С огромной террасы дворца открывались виды на беспредельное море, расцвеченное розовым взглядом Эос.
Птолемей сам принес пурпурного вина критских виноградников и налил две тонкие чаши, выточенные из горного хрусталя еще при первых фараонах Египта.
– Гелиайне, царь! Пусть хранят тебя все боги Эллады, Египта и Азии в славных делах твоих – строителя и собирателя! – Таис подняла чашу, плеснула в направлении моря и выпила.
– Говоря так, ты отрываешь частицу моего сердца, – сказал Птолемей, – я мучительно расстаюсь с тобой.
Лукаво усмехнувшись, афинянка постучала по флакону для вина из рога индийского единорогого зверя баснословной ценности.
– Ты пьешь только из него, опасаясь отравления?
Птолемей слегка покраснел и ничего не ответил.
– Ты пришел в возраст. Пора выбрать только одну царицу. И ты ее выбрал! О чем горевать?
– Незабвенно великое прошлое, когда я сопутствовал Александру и ты была с нами в Месопотамии.
– Незабвенно, но жить только прошлым нельзя.

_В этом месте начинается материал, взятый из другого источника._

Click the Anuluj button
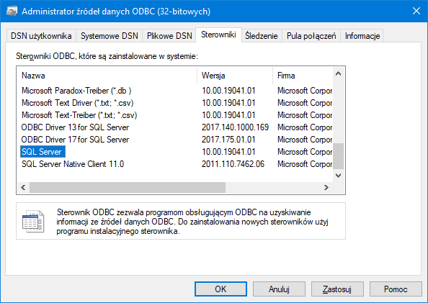This screenshot has width=428, height=303. 279,289
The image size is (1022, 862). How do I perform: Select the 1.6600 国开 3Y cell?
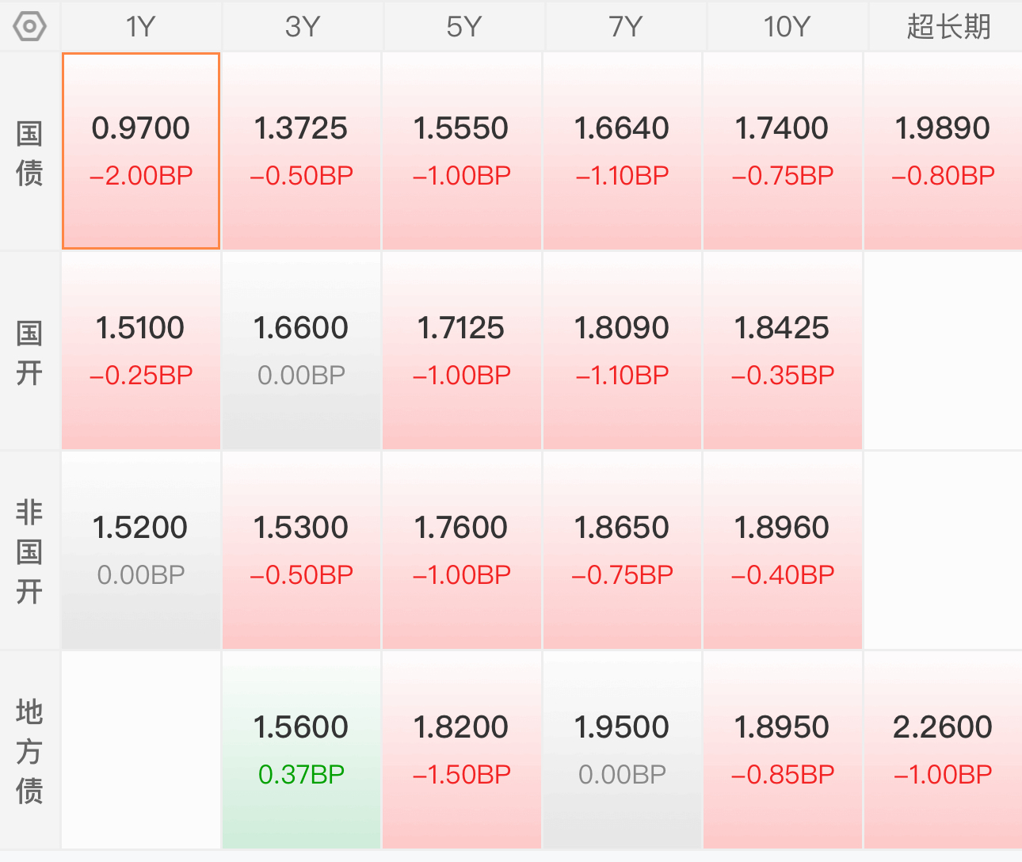pyautogui.click(x=302, y=351)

Когда будет готов корабль?
– Я дам приказ немедленно подготовить круглое судно с крепкой охраной. Через два-три дня ты сможешь отплыть, только скажи, куда направить кормчего.
– На Кипр, к Патосу.
– Я думал, ты вернешься в Афины.
– Побежденные покойным Антипатром, с Мунихией, запертой македонцами, со свежей могилой отравившегося Демосфена? Нет, пока вы вместе с Кассандром, Селевком и Лисимахом не кончите войны против Антигона, я не поеду туда. Ты, разумеется, знаешь, что военачальник Кассандра в Аргосе сжег живьем пятьсот человек, а в ответ стратег Антигона полностью разорил и опустошил священный Коринф?
– Что же, это война!
– Война дикарей. Одичали и воины, и их начальники, если могут позволить себе на земле Эллады такое, чего не смели и чужеземцы. Если все пойдет так, я не жду хорошего для Эллады!

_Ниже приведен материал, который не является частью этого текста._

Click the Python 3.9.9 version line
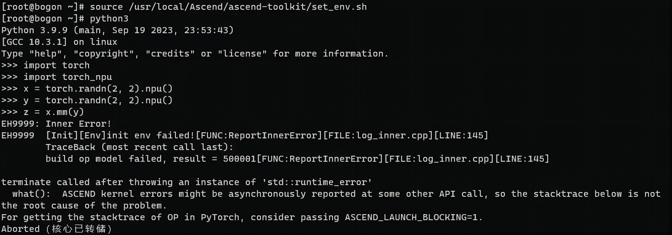 coord(118,30)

Птолемей смотрел на Таис, внимательно ее слушая.
– Ты говоришь то же, что новые философы, недавно появившиеся в Мусее. Они называют себя стоиками.
– Знаю о них. Они пытаются найти новую нравственность, исходящую из равенства людей. Счастья им!
– Счастья не будет! На западе крепнет Римское государство, готовое весь мир низвести до рабского состояния. Почему-то они особенно ненавидят евреев. Римляне подражают эллинам в искусствах, но в своем существе они злобные, надеются лишь на военную силу и очень жестоки к детям, женщинам и животным. Вместо театров у них громадные цирки, где убивают животных и друг друга на потеху ревущей толпе.